**ENTRIES SHOWN:**
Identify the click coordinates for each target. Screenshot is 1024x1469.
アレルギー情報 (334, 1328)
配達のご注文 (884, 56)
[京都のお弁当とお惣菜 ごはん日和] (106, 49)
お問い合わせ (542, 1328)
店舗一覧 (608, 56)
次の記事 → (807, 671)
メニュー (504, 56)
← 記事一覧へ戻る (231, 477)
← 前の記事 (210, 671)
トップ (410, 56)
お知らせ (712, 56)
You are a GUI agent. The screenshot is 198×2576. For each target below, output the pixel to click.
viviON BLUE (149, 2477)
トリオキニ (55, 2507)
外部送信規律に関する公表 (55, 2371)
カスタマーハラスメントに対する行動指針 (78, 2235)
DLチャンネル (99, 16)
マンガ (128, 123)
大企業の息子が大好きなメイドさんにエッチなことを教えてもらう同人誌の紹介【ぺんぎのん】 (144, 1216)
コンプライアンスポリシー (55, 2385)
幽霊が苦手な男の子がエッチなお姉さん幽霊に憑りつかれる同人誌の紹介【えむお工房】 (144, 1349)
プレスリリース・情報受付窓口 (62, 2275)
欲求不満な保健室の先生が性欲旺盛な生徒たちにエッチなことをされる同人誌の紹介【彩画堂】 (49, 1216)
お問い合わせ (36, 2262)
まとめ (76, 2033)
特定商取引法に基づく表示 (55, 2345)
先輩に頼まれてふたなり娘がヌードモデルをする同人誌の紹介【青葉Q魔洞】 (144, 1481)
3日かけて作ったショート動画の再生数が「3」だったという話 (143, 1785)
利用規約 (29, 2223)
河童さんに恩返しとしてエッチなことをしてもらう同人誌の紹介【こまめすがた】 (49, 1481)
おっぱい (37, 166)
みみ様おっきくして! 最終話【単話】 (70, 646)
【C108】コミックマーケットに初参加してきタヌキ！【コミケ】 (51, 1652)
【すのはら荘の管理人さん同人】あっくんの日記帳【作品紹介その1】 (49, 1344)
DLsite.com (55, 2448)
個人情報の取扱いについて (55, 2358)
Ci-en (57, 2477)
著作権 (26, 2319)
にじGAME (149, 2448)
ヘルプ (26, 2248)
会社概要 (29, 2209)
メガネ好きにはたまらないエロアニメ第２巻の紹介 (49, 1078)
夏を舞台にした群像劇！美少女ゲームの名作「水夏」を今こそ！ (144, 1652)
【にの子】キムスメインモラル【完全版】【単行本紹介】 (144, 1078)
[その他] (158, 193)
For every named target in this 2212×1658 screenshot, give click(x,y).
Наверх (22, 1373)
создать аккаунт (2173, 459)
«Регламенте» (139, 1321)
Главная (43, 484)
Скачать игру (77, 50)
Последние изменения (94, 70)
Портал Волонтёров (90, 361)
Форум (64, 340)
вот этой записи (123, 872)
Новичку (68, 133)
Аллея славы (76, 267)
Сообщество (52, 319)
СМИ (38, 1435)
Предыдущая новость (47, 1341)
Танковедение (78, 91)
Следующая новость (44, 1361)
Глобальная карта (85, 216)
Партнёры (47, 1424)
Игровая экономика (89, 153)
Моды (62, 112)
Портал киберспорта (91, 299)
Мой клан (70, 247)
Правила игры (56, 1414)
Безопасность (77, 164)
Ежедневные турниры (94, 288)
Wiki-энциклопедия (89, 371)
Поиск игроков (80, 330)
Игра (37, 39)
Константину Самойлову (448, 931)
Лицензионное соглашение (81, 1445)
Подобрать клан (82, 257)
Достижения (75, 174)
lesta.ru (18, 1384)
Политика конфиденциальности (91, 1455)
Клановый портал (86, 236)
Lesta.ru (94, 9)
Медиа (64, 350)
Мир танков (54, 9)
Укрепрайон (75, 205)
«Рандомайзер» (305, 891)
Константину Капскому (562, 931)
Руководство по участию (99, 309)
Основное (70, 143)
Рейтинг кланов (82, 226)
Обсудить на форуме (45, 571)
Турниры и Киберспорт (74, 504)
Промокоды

**WORK TASK:** Retype all of the entries. Keep each one exactly as written.

**ANSWER FOR THE TASK:**
Identify the click coordinates for each target. Screenshot is 1024x1469.
アレルギー情報 (334, 1328)
配達のご注文 (884, 56)
[京都のお弁当とお惣菜 ごはん日和] (106, 49)
お問い合わせ (542, 1328)
店舗一覧 (608, 56)
次の記事 → (807, 671)
メニュー (504, 56)
← 記事一覧へ戻る (231, 477)
← 前の記事 (210, 671)
トップ (410, 56)
お知らせ (712, 56)
You are a GUI agent. The screenshot is 198×2576. For each target below, output the pixel to click.
viviON BLUE (149, 2477)
トリオキニ (55, 2507)
外部送信規律に関する公表 (55, 2371)
カスタマーハラスメントに対する行動指針 (78, 2235)
DLチャンネル (99, 16)
マンガ (128, 123)
大企業の息子が大好きなメイドさんにエッチなことを教えてもらう同人誌の紹介【ぺんぎのん】 (144, 1216)
コンプライアンスポリシー (55, 2385)
幽霊が苦手な男の子がエッチなお姉さん幽霊に憑りつかれる同人誌の紹介【えむお工房】 (144, 1349)
プレスリリース・情報受付窓口 (62, 2275)
欲求不満な保健室の先生が性欲旺盛な生徒たちにエッチなことをされる同人誌の紹介【彩画堂】 (49, 1216)
お問い合わせ (36, 2262)
まとめ (76, 2033)
特定商取引法に基づく表示 (55, 2345)
先輩に頼まれてふたなり娘がヌードモデルをする同人誌の紹介【青葉Q魔洞】 (144, 1481)
3日かけて作ったショート動画の再生数が「3」だったという話 (143, 1785)
利用規約 (29, 2223)
河童さんに恩返しとしてエッチなことをしてもらう同人誌の紹介【こまめすがた】 (49, 1481)
おっぱい (37, 166)
みみ様おっきくして! 最終話【単話】 (70, 646)
【C108】コミックマーケットに初参加してきタヌキ！【コミケ】 (51, 1652)
【すのはら荘の管理人さん同人】あっくんの日記帳【作品紹介その1】 (49, 1344)
DLsite.com (55, 2448)
個人情報の取扱いについて (55, 2358)
Ci-en (57, 2477)
著作権 (26, 2319)
にじGAME (149, 2448)
ヘルプ (26, 2248)
会社概要 (29, 2209)
メガネ好きにはたまらないエロアニメ第２巻の紹介 (49, 1078)
夏を舞台にした群像劇！美少女ゲームの名作「水夏」を今こそ！ (144, 1652)
【にの子】キムスメインモラル【完全版】【単行本紹介】 (144, 1078)
[その他] (158, 193)
For every named target in this 2212×1658 screenshot, give click(x,y).
Наверх (22, 1373)
создать аккаунт (2173, 459)
«Регламенте» (139, 1321)
Главная (43, 484)
Скачать игру (77, 50)
Последние изменения (94, 70)
Портал Волонтёров (90, 361)
Форум (64, 340)
вот этой записи (123, 872)
Новичку (68, 133)
Аллея славы (76, 267)
Сообщество (52, 319)
СМИ (38, 1435)
Предыдущая новость (47, 1341)
Танковедение (78, 91)
Следующая новость (44, 1361)
Глобальная карта (85, 216)
Партнёры (47, 1424)
Игровая экономика (89, 153)
Моды (62, 112)
Портал киберспорта (91, 299)
Мой клан (70, 247)
Правила игры (56, 1414)
Безопасность (77, 164)
Ежедневные турниры (94, 288)
Wiki-энциклопедия (89, 371)
Поиск игроков (80, 330)
Игра (37, 39)
Константину Самойлову (448, 931)
Лицензионное соглашение (81, 1445)
Подобрать клан (82, 257)
Достижения (75, 174)
lesta.ru (18, 1384)
Политика конфиденциальности (91, 1455)
Клановый портал (86, 236)
Lesta.ru (94, 9)
Медиа (64, 350)
Мир танков (54, 9)
Укрепрайон (75, 205)
«Рандомайзер» (305, 891)
Константину Капскому (562, 931)
Руководство по участию (99, 309)
Основное (70, 143)
Рейтинг кланов (82, 226)
Обсудить на форуме (45, 571)
Турниры и Киберспорт (74, 504)
Промокоды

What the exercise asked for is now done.